Show each line of the rows below that contains the string "cell". Case matters.

▸ MATERIAL PROVIDED
================================

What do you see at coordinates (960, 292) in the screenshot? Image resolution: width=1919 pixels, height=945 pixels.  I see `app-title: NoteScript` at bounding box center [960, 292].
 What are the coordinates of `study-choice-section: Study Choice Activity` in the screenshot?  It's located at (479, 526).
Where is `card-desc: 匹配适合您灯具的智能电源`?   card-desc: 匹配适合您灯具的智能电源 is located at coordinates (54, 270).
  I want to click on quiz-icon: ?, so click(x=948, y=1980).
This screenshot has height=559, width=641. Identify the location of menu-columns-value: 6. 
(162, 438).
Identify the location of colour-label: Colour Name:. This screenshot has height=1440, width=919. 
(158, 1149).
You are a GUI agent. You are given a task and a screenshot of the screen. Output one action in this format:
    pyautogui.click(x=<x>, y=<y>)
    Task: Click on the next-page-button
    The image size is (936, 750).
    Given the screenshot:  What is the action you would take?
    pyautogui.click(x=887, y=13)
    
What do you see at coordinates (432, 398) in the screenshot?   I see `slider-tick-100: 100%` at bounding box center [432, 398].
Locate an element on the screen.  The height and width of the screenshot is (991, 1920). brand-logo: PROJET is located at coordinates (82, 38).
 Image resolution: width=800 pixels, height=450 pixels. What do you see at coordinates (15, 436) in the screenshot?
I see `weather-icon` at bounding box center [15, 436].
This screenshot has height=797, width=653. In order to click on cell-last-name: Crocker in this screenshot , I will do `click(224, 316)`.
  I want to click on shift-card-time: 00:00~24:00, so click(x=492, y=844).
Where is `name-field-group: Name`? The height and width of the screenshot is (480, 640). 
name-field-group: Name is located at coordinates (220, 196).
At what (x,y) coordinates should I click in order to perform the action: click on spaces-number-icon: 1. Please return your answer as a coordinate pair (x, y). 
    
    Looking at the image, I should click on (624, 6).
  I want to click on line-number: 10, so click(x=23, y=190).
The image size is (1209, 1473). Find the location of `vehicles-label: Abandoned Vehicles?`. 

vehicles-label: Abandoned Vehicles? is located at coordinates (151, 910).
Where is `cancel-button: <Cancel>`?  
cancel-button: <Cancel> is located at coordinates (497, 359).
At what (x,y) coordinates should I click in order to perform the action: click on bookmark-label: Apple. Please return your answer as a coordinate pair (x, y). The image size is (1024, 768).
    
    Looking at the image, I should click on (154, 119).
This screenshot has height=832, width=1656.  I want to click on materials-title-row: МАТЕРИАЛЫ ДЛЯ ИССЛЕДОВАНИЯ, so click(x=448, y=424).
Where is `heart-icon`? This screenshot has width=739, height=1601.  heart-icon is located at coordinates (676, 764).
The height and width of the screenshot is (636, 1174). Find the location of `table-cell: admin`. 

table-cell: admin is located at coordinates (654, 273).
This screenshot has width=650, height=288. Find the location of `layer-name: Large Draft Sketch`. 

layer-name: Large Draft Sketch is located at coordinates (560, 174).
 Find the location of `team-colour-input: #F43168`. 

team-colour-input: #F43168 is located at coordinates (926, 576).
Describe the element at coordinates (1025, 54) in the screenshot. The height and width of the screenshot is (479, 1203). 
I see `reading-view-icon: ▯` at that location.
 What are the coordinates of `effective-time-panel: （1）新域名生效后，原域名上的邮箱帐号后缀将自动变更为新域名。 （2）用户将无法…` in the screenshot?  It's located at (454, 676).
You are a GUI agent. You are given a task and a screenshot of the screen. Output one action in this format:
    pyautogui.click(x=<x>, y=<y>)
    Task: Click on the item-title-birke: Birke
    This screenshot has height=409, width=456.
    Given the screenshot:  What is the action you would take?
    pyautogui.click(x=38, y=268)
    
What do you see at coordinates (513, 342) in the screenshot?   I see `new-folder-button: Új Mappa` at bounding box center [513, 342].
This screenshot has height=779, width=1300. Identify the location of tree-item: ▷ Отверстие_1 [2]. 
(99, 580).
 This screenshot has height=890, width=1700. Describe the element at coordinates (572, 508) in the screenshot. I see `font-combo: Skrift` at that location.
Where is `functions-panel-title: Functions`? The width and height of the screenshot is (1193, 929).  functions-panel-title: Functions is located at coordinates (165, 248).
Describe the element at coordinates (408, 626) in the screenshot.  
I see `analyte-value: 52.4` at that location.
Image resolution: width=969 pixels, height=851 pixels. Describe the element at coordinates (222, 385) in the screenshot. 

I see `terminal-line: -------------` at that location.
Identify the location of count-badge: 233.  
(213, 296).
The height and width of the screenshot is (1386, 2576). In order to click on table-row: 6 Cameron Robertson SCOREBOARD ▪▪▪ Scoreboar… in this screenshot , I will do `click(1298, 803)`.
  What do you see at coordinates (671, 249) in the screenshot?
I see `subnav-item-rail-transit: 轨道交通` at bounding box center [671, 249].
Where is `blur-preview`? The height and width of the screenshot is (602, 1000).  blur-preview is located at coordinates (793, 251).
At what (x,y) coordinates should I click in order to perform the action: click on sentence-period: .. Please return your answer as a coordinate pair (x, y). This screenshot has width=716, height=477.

================================

▸ ANSWER FOR THE TASK
This screenshot has height=797, width=653. In order to click on cell-last-name: Crocker in this screenshot , I will do `click(224, 316)`.
The height and width of the screenshot is (636, 1174). Find the location of `table-cell: admin`. 
table-cell: admin is located at coordinates (654, 273).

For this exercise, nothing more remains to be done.